- Saved entries:
-- Opening Marker --

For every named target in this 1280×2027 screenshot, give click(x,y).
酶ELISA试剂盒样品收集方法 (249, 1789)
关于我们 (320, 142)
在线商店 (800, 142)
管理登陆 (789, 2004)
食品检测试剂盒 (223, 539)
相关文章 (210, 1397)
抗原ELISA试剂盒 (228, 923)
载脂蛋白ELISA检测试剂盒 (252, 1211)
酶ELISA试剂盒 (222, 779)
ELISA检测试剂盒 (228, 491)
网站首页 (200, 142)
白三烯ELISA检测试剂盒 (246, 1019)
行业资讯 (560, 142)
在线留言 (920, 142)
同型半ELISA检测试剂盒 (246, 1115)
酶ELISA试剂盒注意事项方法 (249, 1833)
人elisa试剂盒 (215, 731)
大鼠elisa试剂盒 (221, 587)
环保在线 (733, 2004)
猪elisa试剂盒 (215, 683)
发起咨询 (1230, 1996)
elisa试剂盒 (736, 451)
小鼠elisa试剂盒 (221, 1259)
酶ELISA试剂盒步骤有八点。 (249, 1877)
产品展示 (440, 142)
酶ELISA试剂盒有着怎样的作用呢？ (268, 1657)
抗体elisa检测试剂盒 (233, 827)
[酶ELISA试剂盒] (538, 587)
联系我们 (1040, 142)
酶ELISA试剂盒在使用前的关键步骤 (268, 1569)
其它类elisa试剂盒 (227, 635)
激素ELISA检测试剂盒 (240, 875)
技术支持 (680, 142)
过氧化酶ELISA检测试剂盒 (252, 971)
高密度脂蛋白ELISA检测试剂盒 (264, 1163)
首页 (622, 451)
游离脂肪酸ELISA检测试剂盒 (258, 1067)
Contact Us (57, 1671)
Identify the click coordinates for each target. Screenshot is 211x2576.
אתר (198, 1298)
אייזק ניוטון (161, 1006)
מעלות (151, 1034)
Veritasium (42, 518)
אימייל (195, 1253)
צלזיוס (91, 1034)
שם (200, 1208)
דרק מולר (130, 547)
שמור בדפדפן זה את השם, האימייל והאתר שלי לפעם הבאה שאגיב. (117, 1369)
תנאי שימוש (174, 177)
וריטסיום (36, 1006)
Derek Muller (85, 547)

-- Closing Marker --

- TO DO: Write out the lines of the records exactly, starting at the one holding "游离脂肪酸ELISA检测试剂盒 (258, 1067)" and ending with the last line, and include no others.

- ANSWER SPACE:
游离脂肪酸ELISA检测试剂盒 (258, 1067)
Contact Us (57, 1671)
Identify the click coordinates for each target. Screenshot is 211x2576.
אתר (198, 1298)
אייזק ניוטון (161, 1006)
מעלות (151, 1034)
Veritasium (42, 518)
אימייל (195, 1253)
צלזיוס (91, 1034)
שם (200, 1208)
דרק מולר (130, 547)
שמור בדפדפן זה את השם, האימייל והאתר שלי לפעם הבאה שאגיב. (117, 1369)
תנאי שימוש (174, 177)
וריטסיום (36, 1006)
Derek Muller (85, 547)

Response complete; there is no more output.